→ **Task requirements**: Looking through the data, please report how many lines contain the string "Toggle", giving nothing but the number.
::: Record set :::
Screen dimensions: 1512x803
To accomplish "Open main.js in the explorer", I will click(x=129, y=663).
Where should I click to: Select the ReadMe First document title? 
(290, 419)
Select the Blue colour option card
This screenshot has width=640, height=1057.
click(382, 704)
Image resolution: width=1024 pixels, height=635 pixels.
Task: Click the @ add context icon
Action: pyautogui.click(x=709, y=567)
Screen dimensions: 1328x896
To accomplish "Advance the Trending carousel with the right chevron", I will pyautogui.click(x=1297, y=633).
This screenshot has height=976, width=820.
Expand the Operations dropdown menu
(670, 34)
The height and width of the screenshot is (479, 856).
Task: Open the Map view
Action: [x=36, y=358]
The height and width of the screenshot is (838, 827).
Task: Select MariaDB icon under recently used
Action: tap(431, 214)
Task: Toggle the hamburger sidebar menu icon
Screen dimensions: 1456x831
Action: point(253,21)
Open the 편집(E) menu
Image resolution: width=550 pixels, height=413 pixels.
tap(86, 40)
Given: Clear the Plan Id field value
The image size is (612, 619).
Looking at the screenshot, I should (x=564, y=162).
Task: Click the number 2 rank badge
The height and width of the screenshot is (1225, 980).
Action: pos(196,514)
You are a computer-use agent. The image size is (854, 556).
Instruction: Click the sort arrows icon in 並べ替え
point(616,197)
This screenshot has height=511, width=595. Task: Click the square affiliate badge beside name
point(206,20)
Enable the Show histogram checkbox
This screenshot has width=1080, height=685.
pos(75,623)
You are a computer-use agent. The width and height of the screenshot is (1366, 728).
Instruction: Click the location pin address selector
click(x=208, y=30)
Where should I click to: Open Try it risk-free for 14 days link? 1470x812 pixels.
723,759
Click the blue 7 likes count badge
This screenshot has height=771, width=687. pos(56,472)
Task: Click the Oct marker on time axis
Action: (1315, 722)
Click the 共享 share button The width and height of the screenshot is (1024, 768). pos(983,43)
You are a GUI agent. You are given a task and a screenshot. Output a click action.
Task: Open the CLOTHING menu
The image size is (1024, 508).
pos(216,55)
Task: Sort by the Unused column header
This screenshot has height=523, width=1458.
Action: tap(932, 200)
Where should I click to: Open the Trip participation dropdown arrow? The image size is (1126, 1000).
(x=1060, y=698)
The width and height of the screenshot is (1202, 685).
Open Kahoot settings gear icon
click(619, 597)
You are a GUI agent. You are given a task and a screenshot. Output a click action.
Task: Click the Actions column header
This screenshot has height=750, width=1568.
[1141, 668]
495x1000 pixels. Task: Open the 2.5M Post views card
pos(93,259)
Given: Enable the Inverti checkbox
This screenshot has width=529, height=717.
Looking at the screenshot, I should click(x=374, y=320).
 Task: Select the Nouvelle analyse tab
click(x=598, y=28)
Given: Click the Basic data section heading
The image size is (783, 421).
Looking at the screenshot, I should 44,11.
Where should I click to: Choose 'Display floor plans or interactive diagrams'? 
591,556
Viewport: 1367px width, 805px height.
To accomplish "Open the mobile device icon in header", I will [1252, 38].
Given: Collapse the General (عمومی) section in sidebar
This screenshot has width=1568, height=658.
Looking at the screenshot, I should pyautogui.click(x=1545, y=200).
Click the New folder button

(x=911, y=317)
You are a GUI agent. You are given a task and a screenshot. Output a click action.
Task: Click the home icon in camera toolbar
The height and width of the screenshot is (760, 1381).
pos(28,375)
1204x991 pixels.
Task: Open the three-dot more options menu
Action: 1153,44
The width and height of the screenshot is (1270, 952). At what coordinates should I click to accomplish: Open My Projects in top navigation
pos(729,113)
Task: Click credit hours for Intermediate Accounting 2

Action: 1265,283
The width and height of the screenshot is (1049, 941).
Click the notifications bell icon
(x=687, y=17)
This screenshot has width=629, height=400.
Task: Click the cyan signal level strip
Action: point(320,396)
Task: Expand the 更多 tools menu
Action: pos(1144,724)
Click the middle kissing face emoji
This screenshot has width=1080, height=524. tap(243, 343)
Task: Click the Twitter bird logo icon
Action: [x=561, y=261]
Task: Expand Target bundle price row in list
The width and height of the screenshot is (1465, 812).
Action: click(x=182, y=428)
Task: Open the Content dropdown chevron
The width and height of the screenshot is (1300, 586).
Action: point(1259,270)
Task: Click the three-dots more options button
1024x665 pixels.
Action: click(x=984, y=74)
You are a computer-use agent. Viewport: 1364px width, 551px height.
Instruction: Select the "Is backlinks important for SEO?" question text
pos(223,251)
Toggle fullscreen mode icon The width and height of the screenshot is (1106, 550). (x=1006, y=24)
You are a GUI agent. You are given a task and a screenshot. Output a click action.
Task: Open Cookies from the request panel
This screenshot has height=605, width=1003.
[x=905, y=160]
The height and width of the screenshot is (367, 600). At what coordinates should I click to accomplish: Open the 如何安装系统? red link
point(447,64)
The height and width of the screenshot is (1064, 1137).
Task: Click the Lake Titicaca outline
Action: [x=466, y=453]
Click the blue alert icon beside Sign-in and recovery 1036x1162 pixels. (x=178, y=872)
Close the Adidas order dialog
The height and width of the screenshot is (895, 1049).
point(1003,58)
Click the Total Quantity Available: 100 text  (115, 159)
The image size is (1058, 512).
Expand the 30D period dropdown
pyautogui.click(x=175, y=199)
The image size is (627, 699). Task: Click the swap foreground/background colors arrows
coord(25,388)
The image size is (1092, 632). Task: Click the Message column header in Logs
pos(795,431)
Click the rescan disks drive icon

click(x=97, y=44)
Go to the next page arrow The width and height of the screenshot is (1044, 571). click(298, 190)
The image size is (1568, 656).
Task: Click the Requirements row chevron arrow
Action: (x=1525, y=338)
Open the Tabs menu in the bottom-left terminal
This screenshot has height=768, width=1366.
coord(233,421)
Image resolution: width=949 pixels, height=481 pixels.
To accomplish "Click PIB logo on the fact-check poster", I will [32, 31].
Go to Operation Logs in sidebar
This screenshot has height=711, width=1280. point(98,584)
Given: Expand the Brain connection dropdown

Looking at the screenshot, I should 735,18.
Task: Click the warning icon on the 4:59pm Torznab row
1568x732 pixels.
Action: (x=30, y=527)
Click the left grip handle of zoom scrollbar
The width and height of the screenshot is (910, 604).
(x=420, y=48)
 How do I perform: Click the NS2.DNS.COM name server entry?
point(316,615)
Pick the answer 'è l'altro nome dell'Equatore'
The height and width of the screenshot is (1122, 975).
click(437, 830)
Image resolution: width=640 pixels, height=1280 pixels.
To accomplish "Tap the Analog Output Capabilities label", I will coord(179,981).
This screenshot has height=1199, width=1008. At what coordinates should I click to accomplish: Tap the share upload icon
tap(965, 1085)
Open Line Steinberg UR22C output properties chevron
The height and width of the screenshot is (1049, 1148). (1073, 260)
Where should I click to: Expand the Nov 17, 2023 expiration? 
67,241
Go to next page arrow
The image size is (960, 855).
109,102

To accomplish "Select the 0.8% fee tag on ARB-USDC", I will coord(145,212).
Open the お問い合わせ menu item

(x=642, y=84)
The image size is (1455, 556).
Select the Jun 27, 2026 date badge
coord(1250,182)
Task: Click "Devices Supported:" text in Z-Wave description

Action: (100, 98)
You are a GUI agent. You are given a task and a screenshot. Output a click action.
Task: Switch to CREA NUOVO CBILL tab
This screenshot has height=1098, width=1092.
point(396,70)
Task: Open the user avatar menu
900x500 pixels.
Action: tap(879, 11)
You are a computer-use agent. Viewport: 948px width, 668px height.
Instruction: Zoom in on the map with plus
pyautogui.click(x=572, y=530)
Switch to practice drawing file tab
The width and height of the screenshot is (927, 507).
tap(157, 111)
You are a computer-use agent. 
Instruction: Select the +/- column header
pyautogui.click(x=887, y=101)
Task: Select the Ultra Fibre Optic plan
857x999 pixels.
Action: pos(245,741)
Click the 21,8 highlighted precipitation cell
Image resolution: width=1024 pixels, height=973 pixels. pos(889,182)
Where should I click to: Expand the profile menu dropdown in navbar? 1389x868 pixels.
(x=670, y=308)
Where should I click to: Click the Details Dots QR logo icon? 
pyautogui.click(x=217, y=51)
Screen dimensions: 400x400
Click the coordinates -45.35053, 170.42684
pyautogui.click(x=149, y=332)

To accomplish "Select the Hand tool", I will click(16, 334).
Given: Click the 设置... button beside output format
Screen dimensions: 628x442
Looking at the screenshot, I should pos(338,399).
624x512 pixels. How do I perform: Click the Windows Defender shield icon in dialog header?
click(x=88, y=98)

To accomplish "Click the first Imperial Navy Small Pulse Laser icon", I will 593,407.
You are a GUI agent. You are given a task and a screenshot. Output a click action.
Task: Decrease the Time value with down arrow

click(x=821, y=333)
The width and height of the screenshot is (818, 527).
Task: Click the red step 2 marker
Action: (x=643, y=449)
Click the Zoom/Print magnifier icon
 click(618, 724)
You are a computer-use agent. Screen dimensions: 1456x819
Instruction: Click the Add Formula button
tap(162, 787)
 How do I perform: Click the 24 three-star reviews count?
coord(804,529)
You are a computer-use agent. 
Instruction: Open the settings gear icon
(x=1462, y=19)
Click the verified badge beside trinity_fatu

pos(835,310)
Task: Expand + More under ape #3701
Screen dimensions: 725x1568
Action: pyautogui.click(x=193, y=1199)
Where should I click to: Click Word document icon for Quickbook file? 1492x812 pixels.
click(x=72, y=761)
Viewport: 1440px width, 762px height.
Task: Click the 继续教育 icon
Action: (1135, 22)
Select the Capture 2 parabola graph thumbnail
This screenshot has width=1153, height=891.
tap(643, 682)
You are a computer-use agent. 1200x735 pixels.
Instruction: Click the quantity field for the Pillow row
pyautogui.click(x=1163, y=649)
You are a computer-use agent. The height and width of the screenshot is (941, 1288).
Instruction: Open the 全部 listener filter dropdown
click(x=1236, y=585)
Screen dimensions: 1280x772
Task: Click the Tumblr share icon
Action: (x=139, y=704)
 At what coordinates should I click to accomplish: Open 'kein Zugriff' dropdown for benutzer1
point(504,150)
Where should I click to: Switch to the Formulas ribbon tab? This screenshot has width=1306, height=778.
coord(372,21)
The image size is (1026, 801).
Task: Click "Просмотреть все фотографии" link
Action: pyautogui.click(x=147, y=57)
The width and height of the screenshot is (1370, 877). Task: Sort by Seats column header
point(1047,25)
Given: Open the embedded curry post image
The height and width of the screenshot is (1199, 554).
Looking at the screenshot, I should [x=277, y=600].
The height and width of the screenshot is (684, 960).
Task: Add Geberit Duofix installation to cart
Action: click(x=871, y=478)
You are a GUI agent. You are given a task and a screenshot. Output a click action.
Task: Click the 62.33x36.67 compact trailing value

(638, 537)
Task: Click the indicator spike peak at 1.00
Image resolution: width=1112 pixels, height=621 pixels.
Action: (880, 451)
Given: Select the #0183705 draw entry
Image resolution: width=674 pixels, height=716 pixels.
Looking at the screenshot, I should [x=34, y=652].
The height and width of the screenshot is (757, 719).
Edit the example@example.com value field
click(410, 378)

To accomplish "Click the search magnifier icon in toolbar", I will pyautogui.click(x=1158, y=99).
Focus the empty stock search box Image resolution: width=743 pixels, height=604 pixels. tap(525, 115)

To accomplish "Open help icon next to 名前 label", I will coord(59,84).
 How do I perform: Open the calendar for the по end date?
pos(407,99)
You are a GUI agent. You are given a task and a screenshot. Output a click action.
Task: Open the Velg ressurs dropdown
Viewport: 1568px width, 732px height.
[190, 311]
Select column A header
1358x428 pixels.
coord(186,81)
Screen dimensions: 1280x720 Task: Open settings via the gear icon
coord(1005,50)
:::
→ **Answer section**: 2